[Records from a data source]
[Start of Attachment]

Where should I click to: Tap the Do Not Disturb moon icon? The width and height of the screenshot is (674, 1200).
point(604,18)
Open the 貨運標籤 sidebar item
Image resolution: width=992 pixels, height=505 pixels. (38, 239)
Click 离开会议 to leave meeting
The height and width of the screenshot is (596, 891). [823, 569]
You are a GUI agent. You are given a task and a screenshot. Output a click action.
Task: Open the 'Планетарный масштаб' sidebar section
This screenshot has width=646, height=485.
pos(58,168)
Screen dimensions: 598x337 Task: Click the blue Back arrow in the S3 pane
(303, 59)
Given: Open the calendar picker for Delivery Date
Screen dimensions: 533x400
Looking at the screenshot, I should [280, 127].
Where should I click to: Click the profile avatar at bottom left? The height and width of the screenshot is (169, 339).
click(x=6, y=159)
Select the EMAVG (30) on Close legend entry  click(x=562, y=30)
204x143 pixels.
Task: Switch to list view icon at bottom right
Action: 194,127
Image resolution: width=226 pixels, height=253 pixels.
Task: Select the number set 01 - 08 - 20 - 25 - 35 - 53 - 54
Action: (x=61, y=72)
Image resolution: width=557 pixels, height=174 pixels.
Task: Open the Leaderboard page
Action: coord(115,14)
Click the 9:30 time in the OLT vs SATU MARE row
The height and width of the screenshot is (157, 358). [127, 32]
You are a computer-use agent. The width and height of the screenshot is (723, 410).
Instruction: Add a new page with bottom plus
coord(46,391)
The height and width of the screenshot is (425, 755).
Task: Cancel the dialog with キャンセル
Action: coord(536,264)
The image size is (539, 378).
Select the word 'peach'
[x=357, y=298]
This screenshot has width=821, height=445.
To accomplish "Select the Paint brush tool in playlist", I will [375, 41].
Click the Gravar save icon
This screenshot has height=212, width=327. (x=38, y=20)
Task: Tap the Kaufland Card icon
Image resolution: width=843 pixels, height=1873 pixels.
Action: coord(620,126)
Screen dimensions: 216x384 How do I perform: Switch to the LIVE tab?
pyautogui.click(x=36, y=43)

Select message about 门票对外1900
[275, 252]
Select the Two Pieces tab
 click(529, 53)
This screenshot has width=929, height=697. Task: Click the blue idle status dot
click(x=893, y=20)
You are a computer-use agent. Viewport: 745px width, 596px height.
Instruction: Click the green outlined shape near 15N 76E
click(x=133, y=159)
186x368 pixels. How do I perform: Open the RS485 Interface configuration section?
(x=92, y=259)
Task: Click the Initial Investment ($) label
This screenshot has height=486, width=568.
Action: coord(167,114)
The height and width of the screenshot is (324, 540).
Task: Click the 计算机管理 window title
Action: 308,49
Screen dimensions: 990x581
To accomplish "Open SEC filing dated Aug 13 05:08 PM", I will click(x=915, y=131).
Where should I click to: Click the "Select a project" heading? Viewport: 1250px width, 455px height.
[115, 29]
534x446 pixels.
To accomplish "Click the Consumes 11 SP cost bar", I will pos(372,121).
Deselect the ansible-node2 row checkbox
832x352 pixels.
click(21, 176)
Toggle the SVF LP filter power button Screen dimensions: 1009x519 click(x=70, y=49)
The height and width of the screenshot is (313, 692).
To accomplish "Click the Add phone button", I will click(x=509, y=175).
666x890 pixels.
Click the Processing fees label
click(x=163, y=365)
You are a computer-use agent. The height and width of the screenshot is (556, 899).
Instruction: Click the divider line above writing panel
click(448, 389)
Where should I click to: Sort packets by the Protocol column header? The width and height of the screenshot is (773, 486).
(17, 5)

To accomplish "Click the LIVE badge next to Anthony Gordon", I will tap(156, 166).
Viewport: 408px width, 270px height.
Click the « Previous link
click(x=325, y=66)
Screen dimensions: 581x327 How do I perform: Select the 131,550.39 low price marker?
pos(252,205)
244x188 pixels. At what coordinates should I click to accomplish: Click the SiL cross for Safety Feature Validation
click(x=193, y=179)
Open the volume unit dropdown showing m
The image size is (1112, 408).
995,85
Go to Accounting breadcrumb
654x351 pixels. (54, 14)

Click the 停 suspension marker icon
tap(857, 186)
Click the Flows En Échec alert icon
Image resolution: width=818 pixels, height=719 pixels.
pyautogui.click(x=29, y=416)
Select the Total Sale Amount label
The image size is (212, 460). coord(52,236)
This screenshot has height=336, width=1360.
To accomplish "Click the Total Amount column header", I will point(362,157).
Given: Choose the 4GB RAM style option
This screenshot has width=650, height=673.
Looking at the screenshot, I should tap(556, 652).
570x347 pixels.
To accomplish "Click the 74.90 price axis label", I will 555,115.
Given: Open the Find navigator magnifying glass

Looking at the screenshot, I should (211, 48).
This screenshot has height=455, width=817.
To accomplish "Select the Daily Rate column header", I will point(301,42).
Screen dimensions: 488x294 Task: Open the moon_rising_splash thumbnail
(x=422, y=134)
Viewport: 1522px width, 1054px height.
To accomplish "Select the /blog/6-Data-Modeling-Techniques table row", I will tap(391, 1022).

[End of Attachment]

# Problem details
The records above need to be written out again. Keep them exact.

# Task result
Where should I click to: Tap the Do Not Disturb moon icon? The width and height of the screenshot is (674, 1200).
point(604,18)
Open the 貨運標籤 sidebar item
Image resolution: width=992 pixels, height=505 pixels. (38, 239)
Click 离开会议 to leave meeting
The height and width of the screenshot is (596, 891). [823, 569]
You are a GUI agent. You are given a task and a screenshot. Output a click action.
Task: Open the 'Планетарный масштаб' sidebar section
This screenshot has width=646, height=485.
pos(58,168)
Screen dimensions: 598x337 Task: Click the blue Back arrow in the S3 pane
(303, 59)
Given: Open the calendar picker for Delivery Date
Screen dimensions: 533x400
Looking at the screenshot, I should [280, 127].
Where should I click to: Click the profile avatar at bottom left? The height and width of the screenshot is (169, 339).
click(x=6, y=159)
Select the EMAVG (30) on Close legend entry  click(x=562, y=30)
204x143 pixels.
Task: Switch to list view icon at bottom right
Action: 194,127
Image resolution: width=226 pixels, height=253 pixels.
Task: Select the number set 01 - 08 - 20 - 25 - 35 - 53 - 54
Action: (x=61, y=72)
Image resolution: width=557 pixels, height=174 pixels.
Task: Open the Leaderboard page
Action: coord(115,14)
Click the 9:30 time in the OLT vs SATU MARE row
The height and width of the screenshot is (157, 358). [127, 32]
You are a computer-use agent. The width and height of the screenshot is (723, 410).
Instruction: Add a new page with bottom plus
coord(46,391)
The height and width of the screenshot is (425, 755).
Task: Cancel the dialog with キャンセル
Action: coord(536,264)
The image size is (539, 378).
Select the word 'peach'
[x=357, y=298]
This screenshot has width=821, height=445.
To accomplish "Select the Paint brush tool in playlist", I will [375, 41].
Click the Gravar save icon
This screenshot has height=212, width=327. (x=38, y=20)
Task: Tap the Kaufland Card icon
Image resolution: width=843 pixels, height=1873 pixels.
Action: coord(620,126)
Screen dimensions: 216x384 How do I perform: Switch to the LIVE tab?
pyautogui.click(x=36, y=43)

Select message about 门票对外1900
[275, 252]
Select the Two Pieces tab
 click(529, 53)
This screenshot has width=929, height=697. Task: Click the blue idle status dot
click(x=893, y=20)
You are a computer-use agent. Viewport: 745px width, 596px height.
Instruction: Click the green outlined shape near 15N 76E
click(x=133, y=159)
186x368 pixels. How do I perform: Open the RS485 Interface configuration section?
(x=92, y=259)
Task: Click the Initial Investment ($) label
This screenshot has height=486, width=568.
Action: coord(167,114)
The height and width of the screenshot is (324, 540).
Task: Click the 计算机管理 window title
Action: 308,49
Screen dimensions: 990x581
To accomplish "Open SEC filing dated Aug 13 05:08 PM", I will click(x=915, y=131).
Where should I click to: Click the "Select a project" heading? Viewport: 1250px width, 455px height.
[115, 29]
534x446 pixels.
To accomplish "Click the Consumes 11 SP cost bar", I will pos(372,121).
Deselect the ansible-node2 row checkbox
832x352 pixels.
click(21, 176)
Toggle the SVF LP filter power button Screen dimensions: 1009x519 click(x=70, y=49)
The height and width of the screenshot is (313, 692).
To accomplish "Click the Add phone button", I will click(x=509, y=175).
666x890 pixels.
Click the Processing fees label
click(x=163, y=365)
You are a computer-use agent. The height and width of the screenshot is (556, 899).
Instruction: Click the divider line above writing panel
click(448, 389)
Where should I click to: Sort packets by the Protocol column header? The width and height of the screenshot is (773, 486).
(17, 5)

To accomplish "Click the LIVE badge next to Anthony Gordon", I will tap(156, 166).
Viewport: 408px width, 270px height.
Click the « Previous link
click(x=325, y=66)
Screen dimensions: 581x327 How do I perform: Select the 131,550.39 low price marker?
pos(252,205)
244x188 pixels. At what coordinates should I click to accomplish: Click the SiL cross for Safety Feature Validation
click(x=193, y=179)
Open the volume unit dropdown showing m
The image size is (1112, 408).
995,85
Go to Accounting breadcrumb
654x351 pixels. (54, 14)

Click the 停 suspension marker icon
tap(857, 186)
Click the Flows En Échec alert icon
Image resolution: width=818 pixels, height=719 pixels.
pyautogui.click(x=29, y=416)
Select the Total Sale Amount label
The image size is (212, 460). coord(52,236)
This screenshot has height=336, width=1360.
To accomplish "Click the Total Amount column header", I will point(362,157).
Given: Choose the 4GB RAM style option
This screenshot has width=650, height=673.
Looking at the screenshot, I should tap(556, 652).
570x347 pixels.
To accomplish "Click the 74.90 price axis label", I will 555,115.
Given: Open the Find navigator magnifying glass

Looking at the screenshot, I should (211, 48).
This screenshot has height=455, width=817.
To accomplish "Select the Daily Rate column header", I will point(301,42).
Screen dimensions: 488x294 Task: Open the moon_rising_splash thumbnail
(x=422, y=134)
Viewport: 1522px width, 1054px height.
To accomplish "Select the /blog/6-Data-Modeling-Techniques table row", I will tap(391, 1022).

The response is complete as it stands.